◆ Exercise material ◆
□ □ □ □
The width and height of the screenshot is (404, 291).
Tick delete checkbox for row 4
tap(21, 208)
□ □ □ □
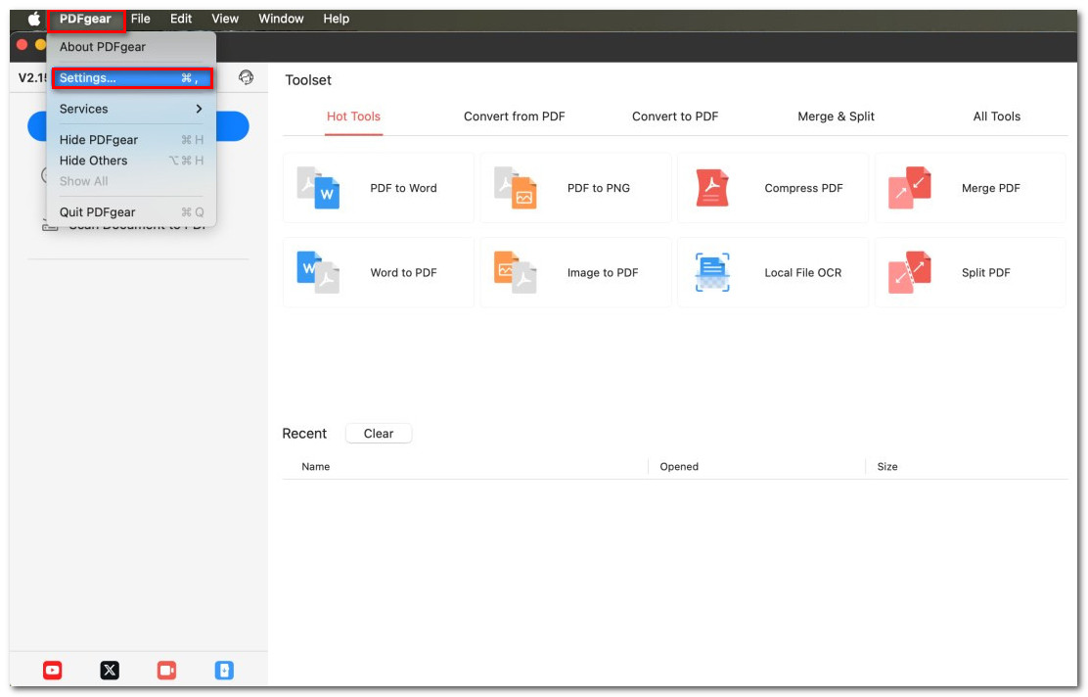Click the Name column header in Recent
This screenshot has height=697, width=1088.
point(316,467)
□ □ □ □
◆ Task requirements ◆
Rescale the lines between the one holding "The width and" and the one holding "tap(21, 208)", inclusive, and write them all out again with their requests. Multiply every coordinate in the answers by 2.15 and round each result to a whole number, with halves rounded up.

◆ Result below ◆
The width and height of the screenshot is (404, 291).
Tick delete checkbox for row 4
tap(45, 447)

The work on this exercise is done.